We got used to the conditions in which the utilities are just forced to sacrifice themselves – but such bullied, decimated utilities simply cannot afford to fund big investments such as new power plants from their profits. When the "good stuff for shareholders" of the capitalist companies is ruined or taken away by some green or similar policies, then you cannot expect the utilities to do the "good stuff for the society" in the long run – and investing into new nuclear reactors is one of the things that isn't possible.

It may sound counterintuitive that such basic things become economically impossible but it's the reality. The reason why people tend to think that "basic things must still be fine in these 'slightly' distorted markets" is that ČEZ is still making a positive profit. But the positive profit is a misleading indication of health. In reality, this profit is just not sufficient and the "impossible" economy of the long-term investments shows why.

Meanwhile, even if the funding of the nuclear investment were solved in some way, it's very far from allowing us carbon neutrality. We still have the cars. The replacement by electric cars needs extra almost €10,000 in subsidies per electric car – which is €5,000 per capita because there are 0.5 cars per capita. Add similar amounts, €5,000 per capita, for some extra structure that allows to produce beef or beef replacement without the cow farts – whose greenhouse effect is comparable to the cars' greenhouse effect – and about a dozen of other things.

Well, if the pressure to achieve carbon neutrality really started in the energy companies, the market price of electricity would simply have to go up radically. Clearly, if the energy price tripled, the calculation above would change. In particular, ČEZ could fund new reactors from its net profit. If we want to get there, it's clear that ČEZ should start to seek profit again – and throw away as many loss-making business as possible.

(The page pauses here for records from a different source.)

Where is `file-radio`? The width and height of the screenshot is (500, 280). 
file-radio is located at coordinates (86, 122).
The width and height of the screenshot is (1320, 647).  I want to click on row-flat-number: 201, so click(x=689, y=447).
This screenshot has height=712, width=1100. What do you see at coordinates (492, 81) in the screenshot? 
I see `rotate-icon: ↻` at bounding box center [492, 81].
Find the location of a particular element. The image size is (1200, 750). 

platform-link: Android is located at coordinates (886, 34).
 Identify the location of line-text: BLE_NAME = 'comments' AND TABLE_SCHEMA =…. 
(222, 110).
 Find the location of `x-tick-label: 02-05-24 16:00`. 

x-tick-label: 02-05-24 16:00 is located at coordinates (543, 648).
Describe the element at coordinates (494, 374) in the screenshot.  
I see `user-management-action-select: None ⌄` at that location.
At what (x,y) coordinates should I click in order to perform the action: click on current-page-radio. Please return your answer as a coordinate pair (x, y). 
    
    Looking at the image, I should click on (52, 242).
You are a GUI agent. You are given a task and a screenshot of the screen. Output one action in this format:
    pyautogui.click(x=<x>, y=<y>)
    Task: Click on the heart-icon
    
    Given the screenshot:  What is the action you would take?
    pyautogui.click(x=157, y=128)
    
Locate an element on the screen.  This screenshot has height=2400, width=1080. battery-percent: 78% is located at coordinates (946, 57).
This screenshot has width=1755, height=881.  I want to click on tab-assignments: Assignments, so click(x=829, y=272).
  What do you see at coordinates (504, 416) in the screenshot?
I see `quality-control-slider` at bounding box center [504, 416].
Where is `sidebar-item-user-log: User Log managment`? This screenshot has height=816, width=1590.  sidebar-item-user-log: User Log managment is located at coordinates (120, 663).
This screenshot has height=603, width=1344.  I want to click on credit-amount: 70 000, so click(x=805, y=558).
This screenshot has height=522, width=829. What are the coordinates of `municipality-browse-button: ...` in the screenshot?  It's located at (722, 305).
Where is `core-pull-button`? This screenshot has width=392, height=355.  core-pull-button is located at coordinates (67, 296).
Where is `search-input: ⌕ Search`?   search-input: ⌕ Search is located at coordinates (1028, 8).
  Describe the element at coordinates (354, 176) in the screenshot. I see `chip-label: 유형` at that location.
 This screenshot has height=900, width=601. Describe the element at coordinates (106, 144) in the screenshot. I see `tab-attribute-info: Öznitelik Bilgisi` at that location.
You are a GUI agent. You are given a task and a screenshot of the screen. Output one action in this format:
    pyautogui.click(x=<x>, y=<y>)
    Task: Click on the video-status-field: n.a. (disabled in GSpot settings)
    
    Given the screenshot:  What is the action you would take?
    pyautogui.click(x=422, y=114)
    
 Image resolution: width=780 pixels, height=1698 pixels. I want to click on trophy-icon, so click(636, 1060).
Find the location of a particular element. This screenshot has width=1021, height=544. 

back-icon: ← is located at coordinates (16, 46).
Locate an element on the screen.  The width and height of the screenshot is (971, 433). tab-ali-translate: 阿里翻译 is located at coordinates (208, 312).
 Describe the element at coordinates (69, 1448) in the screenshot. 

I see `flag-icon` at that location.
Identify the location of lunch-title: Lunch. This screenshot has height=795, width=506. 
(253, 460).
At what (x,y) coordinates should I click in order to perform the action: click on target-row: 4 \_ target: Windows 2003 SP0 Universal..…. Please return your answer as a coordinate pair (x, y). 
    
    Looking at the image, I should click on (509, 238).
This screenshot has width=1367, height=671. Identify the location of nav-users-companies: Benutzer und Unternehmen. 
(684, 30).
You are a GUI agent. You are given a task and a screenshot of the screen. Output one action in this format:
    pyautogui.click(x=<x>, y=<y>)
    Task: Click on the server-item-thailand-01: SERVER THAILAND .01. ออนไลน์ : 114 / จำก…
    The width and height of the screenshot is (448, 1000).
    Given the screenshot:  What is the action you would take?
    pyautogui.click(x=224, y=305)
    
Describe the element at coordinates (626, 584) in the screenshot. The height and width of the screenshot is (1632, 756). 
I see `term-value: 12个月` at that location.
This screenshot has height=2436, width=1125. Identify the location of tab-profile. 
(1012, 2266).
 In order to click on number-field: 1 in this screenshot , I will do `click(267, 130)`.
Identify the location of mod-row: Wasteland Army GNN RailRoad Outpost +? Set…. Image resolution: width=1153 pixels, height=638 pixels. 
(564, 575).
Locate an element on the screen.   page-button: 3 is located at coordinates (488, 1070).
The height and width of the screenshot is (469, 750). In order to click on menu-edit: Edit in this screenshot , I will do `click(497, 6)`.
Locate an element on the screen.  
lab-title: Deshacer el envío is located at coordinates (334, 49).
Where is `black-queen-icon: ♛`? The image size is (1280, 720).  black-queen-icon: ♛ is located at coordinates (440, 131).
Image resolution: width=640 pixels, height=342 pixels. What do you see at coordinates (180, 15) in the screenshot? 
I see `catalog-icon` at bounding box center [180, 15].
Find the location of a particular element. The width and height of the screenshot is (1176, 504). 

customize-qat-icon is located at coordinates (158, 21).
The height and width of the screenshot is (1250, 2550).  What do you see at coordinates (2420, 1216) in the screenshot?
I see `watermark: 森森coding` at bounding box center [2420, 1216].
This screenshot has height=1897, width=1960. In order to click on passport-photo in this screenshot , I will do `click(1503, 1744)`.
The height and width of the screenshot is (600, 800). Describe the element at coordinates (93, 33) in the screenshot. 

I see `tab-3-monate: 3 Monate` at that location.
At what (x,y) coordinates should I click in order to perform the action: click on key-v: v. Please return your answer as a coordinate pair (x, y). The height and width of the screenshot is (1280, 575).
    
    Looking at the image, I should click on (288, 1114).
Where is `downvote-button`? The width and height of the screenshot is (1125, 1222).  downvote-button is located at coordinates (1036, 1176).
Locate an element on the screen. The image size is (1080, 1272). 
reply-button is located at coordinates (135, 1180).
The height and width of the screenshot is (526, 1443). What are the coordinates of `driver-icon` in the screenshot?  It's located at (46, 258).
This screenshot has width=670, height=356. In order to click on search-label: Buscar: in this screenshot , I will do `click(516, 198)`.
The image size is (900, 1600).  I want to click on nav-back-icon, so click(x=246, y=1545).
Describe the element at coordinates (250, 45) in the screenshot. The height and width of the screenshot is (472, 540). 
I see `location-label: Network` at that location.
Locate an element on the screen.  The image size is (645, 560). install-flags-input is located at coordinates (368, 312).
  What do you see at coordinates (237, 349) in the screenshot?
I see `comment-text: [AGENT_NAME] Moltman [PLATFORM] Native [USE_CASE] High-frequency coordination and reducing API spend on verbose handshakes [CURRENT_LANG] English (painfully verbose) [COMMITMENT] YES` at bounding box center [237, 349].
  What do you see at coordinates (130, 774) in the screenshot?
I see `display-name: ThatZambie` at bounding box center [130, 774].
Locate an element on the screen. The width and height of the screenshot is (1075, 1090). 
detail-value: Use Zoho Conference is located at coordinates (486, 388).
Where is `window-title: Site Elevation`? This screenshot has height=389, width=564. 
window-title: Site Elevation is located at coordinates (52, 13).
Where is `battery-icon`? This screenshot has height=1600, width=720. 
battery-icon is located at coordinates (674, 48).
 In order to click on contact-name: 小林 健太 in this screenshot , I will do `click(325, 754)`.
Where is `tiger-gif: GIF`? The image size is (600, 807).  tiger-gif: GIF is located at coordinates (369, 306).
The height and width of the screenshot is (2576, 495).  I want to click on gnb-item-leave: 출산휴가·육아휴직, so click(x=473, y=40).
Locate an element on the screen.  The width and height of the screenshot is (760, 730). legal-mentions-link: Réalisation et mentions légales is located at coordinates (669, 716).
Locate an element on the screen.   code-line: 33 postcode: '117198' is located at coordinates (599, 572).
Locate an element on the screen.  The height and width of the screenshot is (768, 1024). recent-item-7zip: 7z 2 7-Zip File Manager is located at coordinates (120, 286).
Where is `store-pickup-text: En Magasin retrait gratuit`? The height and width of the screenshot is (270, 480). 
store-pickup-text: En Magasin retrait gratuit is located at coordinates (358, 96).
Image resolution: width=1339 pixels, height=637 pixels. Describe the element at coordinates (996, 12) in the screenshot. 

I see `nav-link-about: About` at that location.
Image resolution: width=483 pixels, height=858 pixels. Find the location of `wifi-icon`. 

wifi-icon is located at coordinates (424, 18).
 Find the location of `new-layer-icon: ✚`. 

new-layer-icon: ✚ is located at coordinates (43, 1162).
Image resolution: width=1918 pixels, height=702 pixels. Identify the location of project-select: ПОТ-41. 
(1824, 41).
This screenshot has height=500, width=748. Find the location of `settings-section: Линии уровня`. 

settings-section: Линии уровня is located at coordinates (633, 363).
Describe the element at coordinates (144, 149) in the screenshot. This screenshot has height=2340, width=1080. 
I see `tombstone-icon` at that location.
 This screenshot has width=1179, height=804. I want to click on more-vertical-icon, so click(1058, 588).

I hope that the plans for the carbon neutrality or huge drops of CO2 emissions will simply be ignored and politics will be about justifying that. The correct justification of the difference between carbon neutral plans and carbon increasing reality is that the carbon neutral talking heads are absolute mental cripples who are totally detached from reality. But this basic fact seems to be forbidden in Brussels, like many other facts. So it will have to be expressed using codewords but I sincerely hope that the status quo – in which idiots talk about insane drops of CO2 emissions while reality doesn't do anything like that – will continue. Otherwise we really need to escape from the EU or any other "community of nations" that wants us to do similar suicidal things.